I wanted Lilly to keep her disgust flowing, to keep her emotional wound open and let her infection drain. "He liked saying it," I said. "It excited him."

She closed her eyes. Instead of growing angrier, she blushed. "Here's something weird: It's one of the things that my husband likes, too, I guess. On the honeymoon, he asked me to let him look at me in… my panties."

"Did you let him?" I asked.

She nodded bashfully.

"He just wanted to look at you dressed that way?" I said, inviting her to divulge more.

Her cheeks turned crimson. "While I touched myself," she said quickly.

I felt as though we were only halfway to the core of the problem. Lilly hadn't attacked her husband for admiring her body. She had assaulted herself, injecting herself with dirt. The trigger for her pathology was her shame. "How about you?" I asked. "Did you like it when he watched you that way? When you were touching yourself?"

"I guess I did. I mean I…" She stopped herself mid-sentence. "You know."

"You had an orgasm," I said.

"But then, like a minute later, I felt so disgusting," she said.

"Right," I said. Lilly's trouble was in separating her adult sexuality from the confused, frightened, disgusting sexual intimacies shared by word and glance with her grandfather. "It's going to take time to get enough distance on your past experiences with your grandfather to feel good enjoying the present with your husband. You've got to expect a lot of conflicted emotions. And you've got to give yourself the time to feel them and to get over them."

"But I will?" she asked. "I will get over them?"

"Yes," I said.

"I called Dr. James's office," she said. "We have an appointment in a week."
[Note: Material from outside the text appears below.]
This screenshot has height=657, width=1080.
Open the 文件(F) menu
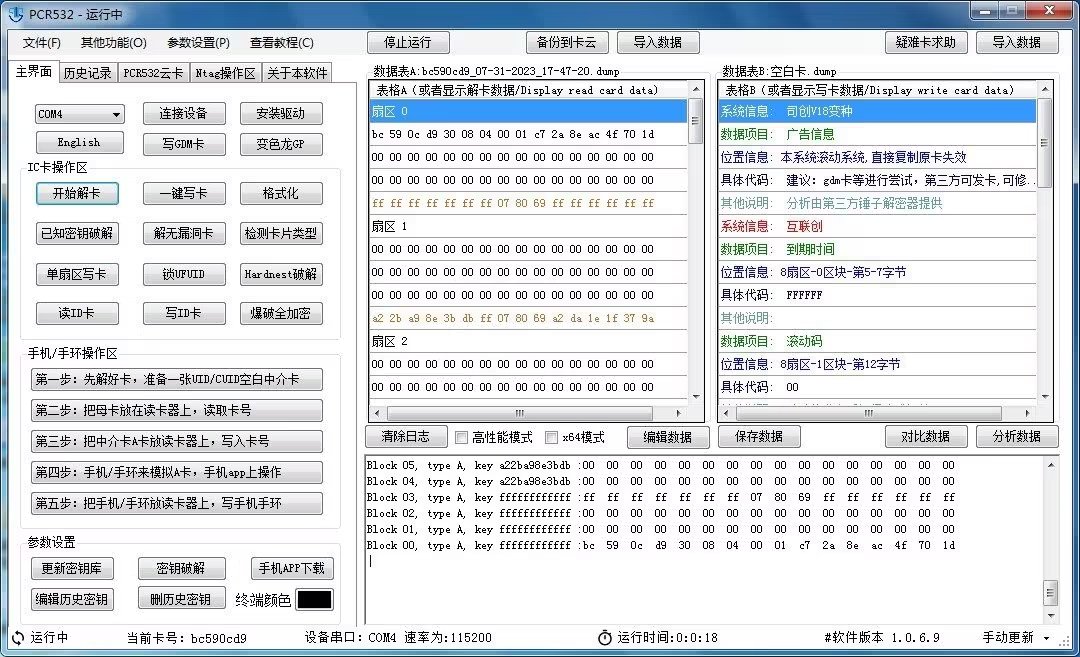pos(41,43)
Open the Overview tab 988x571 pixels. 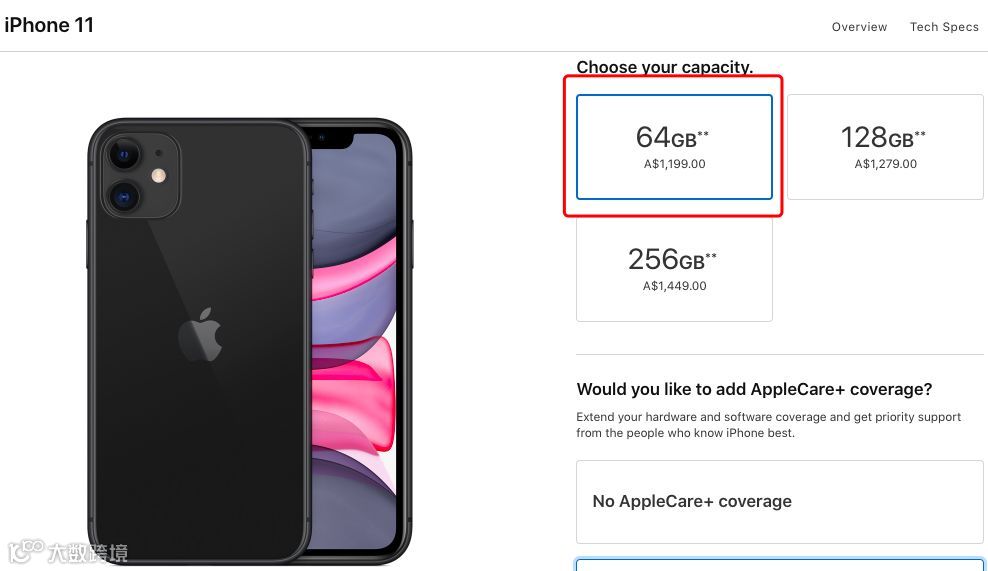pyautogui.click(x=859, y=27)
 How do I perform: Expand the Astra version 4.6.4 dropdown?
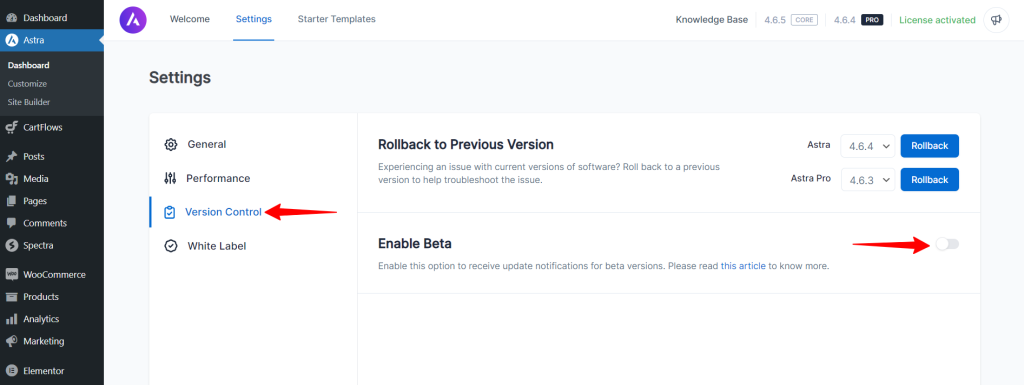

"I'm glad." I felt gratified that she had followed up with Ted. I also felt a pang of regret that I hadn't continued seeing him myself. I missed him-his clear thinking and steady hand. I would have liked his advice on Julia. "He can help you as you remember more. You can trust him completely."

"I'll try to," she said. She looked at me in a way that showed she was still very needy and very vulnerable. "Will you stop by before I leave?" she asked. "They told me I'll be here a few more days. It would just help to know I'm not on autopilot until discharge."

"You'll handle the controls better and better," I said. "But, yes. I'll see you before you leave."